J.P. Morgan Hammers AOL Revenue Forecast

hammeringTo reflect slowing growth in the third-party and display ad business, J.P. Morgan has reduced its ad revenue forecast for AOL for the remainder of this year and next year.

The report's author, J.P. Morgan analyst Imran Khan, also plans to raise the bank's estimate for cost of revenue "to incorporate our expectation of growing traffic acquisition costs."

"Our new Adjusted (Operating Income Before Depreciation and Amortization) estimate of $1.43 billion, 11% below our previous number, drives a 3c reduction in 2009 EPS to $1.13," Khan writes in the report. "We now expect AOL advertising revenue of $2.4 billion in 2009, an increase of 8% year-over-year--compared to our previous estimate of a 12% improvement."

The discouraging report comes at a particularly bad time for AOL, with parent company Time Warner rumored to be nearing a sale of the unit to rival Web portal Yahoo.

The new projections still imply growth at Platform A, AOL's ad unit, of 9% next year, following a projected organic revenue increase of 24% this year.

"We believe that traffic acquisition costs (TAC) will drive year-over-year gross margin compression and an Adjusted OIBDA decline in 2009," Khan writes. "We think the implication of a $100 million year-over-year increase in TAC in the first half of 2008 due to a change in accounting may have been overlooked by the Street."

The analysis shows that TAC will grow 26% for the entirety of this year, and 7% next year. Assuming that AOL's cost of revenue excluding TAC has stabilized, Khan arrives at an Adjusted OIBDA estimate of $1.43 billion--11% lower than the bank's previous forecast.

J.P Morgan expects TAC to increase next year to $810 million, up from $604 million in 2007 and $759 million this year.

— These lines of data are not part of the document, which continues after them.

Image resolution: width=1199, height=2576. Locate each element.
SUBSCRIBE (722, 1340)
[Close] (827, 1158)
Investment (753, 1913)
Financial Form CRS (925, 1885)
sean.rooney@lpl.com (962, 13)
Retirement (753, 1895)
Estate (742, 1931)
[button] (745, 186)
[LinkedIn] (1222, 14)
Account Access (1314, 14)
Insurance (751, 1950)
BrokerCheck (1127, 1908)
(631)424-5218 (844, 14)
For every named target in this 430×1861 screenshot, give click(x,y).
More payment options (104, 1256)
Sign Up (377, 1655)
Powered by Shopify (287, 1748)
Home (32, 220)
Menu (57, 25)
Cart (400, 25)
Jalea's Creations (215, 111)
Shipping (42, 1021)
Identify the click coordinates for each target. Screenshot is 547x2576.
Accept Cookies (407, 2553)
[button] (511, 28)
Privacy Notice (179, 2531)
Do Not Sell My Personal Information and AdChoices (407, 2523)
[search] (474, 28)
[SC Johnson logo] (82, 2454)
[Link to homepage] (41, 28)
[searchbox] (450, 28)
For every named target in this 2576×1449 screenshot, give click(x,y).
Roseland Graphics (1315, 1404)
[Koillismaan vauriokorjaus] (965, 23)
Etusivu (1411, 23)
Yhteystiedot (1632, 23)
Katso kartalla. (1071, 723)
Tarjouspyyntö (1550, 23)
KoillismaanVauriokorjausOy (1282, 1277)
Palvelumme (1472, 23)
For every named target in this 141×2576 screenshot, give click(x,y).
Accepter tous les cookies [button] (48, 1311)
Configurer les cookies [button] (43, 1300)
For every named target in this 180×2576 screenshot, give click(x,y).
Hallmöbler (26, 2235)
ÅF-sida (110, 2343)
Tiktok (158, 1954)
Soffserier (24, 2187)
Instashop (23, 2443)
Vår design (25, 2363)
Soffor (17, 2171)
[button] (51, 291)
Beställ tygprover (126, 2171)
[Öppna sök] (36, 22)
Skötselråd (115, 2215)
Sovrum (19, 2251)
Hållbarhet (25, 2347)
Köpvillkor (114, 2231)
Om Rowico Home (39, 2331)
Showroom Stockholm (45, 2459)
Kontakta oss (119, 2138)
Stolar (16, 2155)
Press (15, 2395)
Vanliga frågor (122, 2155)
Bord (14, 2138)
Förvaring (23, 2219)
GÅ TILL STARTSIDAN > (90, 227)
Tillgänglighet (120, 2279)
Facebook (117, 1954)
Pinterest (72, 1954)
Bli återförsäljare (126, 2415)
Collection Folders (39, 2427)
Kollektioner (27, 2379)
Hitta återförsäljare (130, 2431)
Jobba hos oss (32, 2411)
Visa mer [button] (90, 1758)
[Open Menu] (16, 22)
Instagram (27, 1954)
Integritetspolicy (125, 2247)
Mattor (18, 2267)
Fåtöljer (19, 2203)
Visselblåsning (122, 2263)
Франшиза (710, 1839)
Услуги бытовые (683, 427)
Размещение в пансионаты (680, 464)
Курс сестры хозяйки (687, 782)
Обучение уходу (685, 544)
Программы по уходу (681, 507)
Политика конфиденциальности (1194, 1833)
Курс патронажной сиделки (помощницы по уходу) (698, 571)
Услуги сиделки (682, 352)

"We are lowering our '09 Adjusted OIBDA estimate by $176 million," added Khan. "While our '08 Adjusted OIBDA forecast remains largely unchanged at $1.5 billion as lower revenue is offset by a reduction in SG&A expenses, we now expect a materially lower 2009 Adjusted OIBDA due to reduced expected advertising revenue and continued gross margin compression."